On the face of it, it was quite a simple thing. Last Friday I received a letter telling me I had to appear in court over a speeding offence committed on December 30.
This came as a surprise as while it is true I had committed an offence – driving at 37mph in a 30mph zone I had not heard anything from the police since I responded to their initial letter confirming I was the driver. In fact two weeks after that, having heard nothing, I rang to notify them they hadn’t yet sent me a fine, which must make me the politest criminal of all time.
I heard nothing further, so to learn, six months later, I had to go to court because I hadn’t paid the fine, when I hadn’t even been sent a fine, was a shock.
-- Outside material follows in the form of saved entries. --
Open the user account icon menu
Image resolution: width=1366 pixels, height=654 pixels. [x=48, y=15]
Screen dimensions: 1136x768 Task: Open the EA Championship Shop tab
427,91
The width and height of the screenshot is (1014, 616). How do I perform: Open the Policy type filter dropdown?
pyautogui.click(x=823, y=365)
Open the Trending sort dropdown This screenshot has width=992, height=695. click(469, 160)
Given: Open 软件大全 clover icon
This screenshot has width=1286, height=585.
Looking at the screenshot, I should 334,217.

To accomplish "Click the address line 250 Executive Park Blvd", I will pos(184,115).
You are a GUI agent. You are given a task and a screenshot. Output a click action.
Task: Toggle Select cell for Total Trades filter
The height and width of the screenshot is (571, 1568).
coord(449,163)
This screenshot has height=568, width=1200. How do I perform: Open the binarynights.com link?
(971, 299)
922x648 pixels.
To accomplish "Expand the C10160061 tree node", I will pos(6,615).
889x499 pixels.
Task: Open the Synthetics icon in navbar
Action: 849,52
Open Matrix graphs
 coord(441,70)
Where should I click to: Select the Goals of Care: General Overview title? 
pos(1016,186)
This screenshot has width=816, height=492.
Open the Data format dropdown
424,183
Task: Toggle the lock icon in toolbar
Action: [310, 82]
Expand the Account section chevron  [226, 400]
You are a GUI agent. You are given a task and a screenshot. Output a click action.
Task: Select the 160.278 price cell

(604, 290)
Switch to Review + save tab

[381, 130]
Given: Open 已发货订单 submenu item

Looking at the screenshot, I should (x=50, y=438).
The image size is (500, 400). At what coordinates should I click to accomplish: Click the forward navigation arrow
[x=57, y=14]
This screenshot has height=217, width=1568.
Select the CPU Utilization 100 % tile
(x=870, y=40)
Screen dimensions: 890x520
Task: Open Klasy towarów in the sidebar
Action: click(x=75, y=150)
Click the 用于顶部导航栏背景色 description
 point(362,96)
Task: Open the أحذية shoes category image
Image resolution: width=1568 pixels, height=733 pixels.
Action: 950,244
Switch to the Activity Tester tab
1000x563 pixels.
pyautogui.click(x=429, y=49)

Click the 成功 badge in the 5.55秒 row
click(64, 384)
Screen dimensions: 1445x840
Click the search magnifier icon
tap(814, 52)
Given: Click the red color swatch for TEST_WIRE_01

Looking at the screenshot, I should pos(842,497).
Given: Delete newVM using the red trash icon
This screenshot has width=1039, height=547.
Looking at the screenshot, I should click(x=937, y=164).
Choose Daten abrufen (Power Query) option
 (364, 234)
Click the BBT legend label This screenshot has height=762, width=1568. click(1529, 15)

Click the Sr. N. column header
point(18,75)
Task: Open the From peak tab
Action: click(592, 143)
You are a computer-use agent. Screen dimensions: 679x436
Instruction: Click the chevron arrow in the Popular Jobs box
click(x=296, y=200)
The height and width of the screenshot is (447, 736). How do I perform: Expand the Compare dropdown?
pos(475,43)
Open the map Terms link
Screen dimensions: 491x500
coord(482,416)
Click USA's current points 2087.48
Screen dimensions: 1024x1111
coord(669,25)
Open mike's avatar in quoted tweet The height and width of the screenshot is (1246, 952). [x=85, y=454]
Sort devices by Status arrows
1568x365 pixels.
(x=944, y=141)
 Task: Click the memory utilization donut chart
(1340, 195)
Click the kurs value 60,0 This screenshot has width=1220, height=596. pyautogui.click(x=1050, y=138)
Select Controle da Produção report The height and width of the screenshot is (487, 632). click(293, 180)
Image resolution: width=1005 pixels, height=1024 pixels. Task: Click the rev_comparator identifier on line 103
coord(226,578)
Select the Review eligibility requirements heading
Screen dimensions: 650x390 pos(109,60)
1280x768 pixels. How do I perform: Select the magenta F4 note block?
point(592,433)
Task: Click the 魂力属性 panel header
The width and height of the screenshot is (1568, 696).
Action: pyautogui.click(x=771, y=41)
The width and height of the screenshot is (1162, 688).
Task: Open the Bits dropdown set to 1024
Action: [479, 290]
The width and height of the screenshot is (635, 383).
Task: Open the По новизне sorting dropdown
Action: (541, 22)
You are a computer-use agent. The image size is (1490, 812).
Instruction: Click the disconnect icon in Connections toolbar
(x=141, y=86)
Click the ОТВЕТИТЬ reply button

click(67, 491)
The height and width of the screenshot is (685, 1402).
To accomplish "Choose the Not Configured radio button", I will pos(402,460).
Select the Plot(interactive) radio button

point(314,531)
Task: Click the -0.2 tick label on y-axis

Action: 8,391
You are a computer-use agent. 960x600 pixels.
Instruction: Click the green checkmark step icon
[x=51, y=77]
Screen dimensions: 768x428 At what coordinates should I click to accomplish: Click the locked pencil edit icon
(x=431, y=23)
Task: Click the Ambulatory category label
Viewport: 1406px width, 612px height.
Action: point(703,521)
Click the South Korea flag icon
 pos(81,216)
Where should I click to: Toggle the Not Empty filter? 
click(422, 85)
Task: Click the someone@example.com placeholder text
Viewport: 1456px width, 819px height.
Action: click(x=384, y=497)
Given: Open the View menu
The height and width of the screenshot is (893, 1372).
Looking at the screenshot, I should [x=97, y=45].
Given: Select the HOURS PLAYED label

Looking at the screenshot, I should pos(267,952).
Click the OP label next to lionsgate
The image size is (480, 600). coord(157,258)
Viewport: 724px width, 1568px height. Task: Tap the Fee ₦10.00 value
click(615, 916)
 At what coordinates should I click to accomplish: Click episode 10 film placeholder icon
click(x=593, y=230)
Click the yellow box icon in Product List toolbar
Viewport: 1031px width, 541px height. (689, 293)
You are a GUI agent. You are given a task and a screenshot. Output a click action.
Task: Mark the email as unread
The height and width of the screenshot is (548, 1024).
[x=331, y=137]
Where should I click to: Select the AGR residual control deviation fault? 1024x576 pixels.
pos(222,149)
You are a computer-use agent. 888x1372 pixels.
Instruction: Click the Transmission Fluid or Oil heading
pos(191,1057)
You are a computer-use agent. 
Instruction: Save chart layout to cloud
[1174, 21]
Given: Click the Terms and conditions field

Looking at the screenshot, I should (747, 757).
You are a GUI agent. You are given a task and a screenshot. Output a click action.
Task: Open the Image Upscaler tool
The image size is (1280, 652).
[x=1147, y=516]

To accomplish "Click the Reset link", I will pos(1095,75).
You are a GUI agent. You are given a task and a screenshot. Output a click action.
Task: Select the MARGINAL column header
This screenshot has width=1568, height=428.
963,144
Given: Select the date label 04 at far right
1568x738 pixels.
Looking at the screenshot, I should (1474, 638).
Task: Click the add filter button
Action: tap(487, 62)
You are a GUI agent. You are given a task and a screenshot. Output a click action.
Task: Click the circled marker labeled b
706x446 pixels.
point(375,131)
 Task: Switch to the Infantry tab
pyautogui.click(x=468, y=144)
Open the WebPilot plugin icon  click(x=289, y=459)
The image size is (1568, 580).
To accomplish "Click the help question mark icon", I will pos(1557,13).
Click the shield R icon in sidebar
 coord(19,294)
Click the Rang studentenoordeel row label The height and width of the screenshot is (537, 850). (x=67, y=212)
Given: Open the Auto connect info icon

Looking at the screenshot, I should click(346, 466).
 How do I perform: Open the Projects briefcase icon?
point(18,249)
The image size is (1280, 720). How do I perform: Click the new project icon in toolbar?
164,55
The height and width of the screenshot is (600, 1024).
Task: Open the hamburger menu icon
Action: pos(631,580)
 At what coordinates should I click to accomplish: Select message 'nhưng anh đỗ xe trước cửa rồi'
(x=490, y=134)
It was a scary letter. At the bottom was a number for the magistrates court, so I rang it and listened for about 40 seconds to an automated voice go through a bewildering array of options, none of which suited my case.
I am not lying when I say I tried every single option and whichever number I dialled or button I pressed, the same thing happened – the phone would ring about 27 times before the line either went dead or another automated voice clicked into life and said, cheerily, ‘there is no one available to answer your call’.
This whole process took about 40 minutes, and each time I was charged for the call.
I tried all the numbers again, and again all rang for an inordinate length of time. I was becoming increasingly convinced that every option from one to nine actually went through to the same phone in the same office, where I imagined a room full of people eating lunch and having a lively chat about last night’s Love Island, while occasionally glancing over to the phone and remarking, ‘persistent that guy, ain’t he? Leave it for now – he’s bound to call back later’.
The result was that 54 minutes after trying to reach the magistrates court I still hadn’t spoken to a human being and had heard the same recorded message approximately 129 times. I dare say that it would have been easier to get hold of Kim Jong-un and have an in-depth discussion about North Korea’s next nuclear missile test.
Finally, just as I was on the verge of smashing the phone repeatedly against the wall, a woman answered. I felt the same elation I experienced when my wife gave birth. It took all my discipline not to cry ‘Hallelujah!’ and break down in tears of joy.
Initially she said she couldn’t help but I think she heard the sound of me reaching for a rope to tie into a noose, so got me another number, this time for the police.
By this point I was driving and realised the only thing I had to write with was Mrs C’s lipstick which she keeps in the glove box. And so it was, in a lay-by off a busy main road, I found myself scrawling a number for the police on my forearm in bright red Estée Lauder Pure Colour Envy Sculpting lipstick.
Using my arm as a phone book, I dialled the number. The first time it went dead immediately, the second time was even more frustrating – I was put on hold for four minutes before the line inexplicably went dead. I felt the same despair I felt on my wedding day.
Then, at the third time of asking, and after another six minutes on hold, finally, mercifully, a human being answered and I was able to talk to someone, a real live person, about my case and I am now waiting to hear if I have to go to court.
I’ll keep you posted. In the meantime if you try to ring the magistrates court any time soon, put at least one hour of your day aside and have a pen, as opposed to lipstick, to hand.